And Now It’s Time For Today’s Story That Makes Steve Seriously Consider Throwing Himself Over His Balcony

Last Updated on: 31st October 2013, 03:54 pm

We, as a people, have now reached the point where we feel it necessary to
cut the smoking scenes out of classic cartoons to prevent children from being exposed to unacceptable negative messages.

If you just read that and either A don’t see a problem with it or B think it’s a good idea, I’d like you to do the following: Stop reading, log off of the internet, walk into your kitchen and stick your head in the oven. You have nothing positive left to offer the world and honestly, we could do with a few million less of you.

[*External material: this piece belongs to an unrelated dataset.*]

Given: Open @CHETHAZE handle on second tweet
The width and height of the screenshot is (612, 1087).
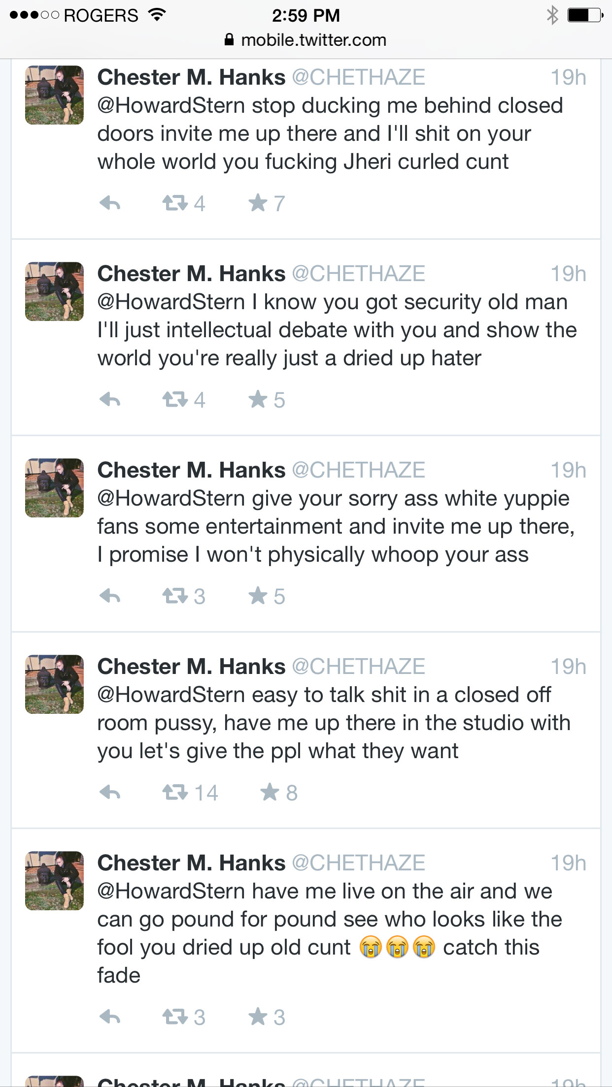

I said to Carin the other day that I’m glad that we grew up when we did, because there’s no way we could grow up in this era of rampant retardedness and still become the people we are now. I have no idea where everything went wrong, but I’m convinced that at some point many years ago some kind of mystical forces put their heads together and decided that no matter what it took, they would eventually succeed in their quest to turn each and every one of our children and a sizeable number of adults for that matter into non-thinking, non-questioning, inactive piles of fucking idiot flavoured Jello Pudding who would be more than happy to swallow anything they tell them to swallow with no concern about how bad it might taste or how hard it might be to keep down. That has to be what’s going on here. Why else would we be changing history to make it more “suitable” for students, or worse yet, not teaching history at all? Why else would we stop requiring students to read classic novels because we don’t want them running across words or ideas that we don’t like anymore? And why else would we remove all of the fun stuff from playgrounds and ban activities like tag or even running around fast so that the kids don’t get hurt? It’s because people with knowledge and imagination can think for themselves, and that makes them a lot harder to control.

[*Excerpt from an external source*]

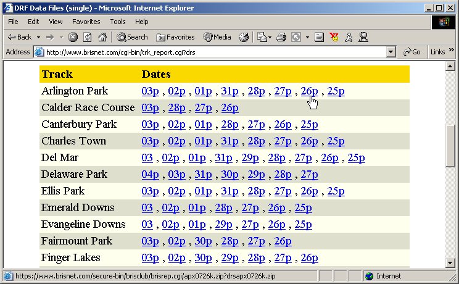Go to the Home page icon

(x=101, y=37)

I’m sure that to some of you I probably seem like a total nutcase right now, and that’s fine. But before you write me off, do me one small favour. Look around. I mean really look around. Read the news. Read the archives here. Spend some time talking to some kids and teenagers. Listen to some community radio. Spend some time in a city, preferably a university town, and listen to the conversations that other people are having. Better yet, try to have a few conversations with some people yourself. If you can do all of that and you’re still convinced that the world’s future is A ok, fine, we’ll have to agree to disagree I guess. But more likely than not, you’ll come to find out that something is horribly, horribly wrong with the world and that some how, some way, we need to do something. what exactly that something is I’m not entirely certain, but it sure as hell doesn’t involve letting those bastards mess with Tom and Jerry.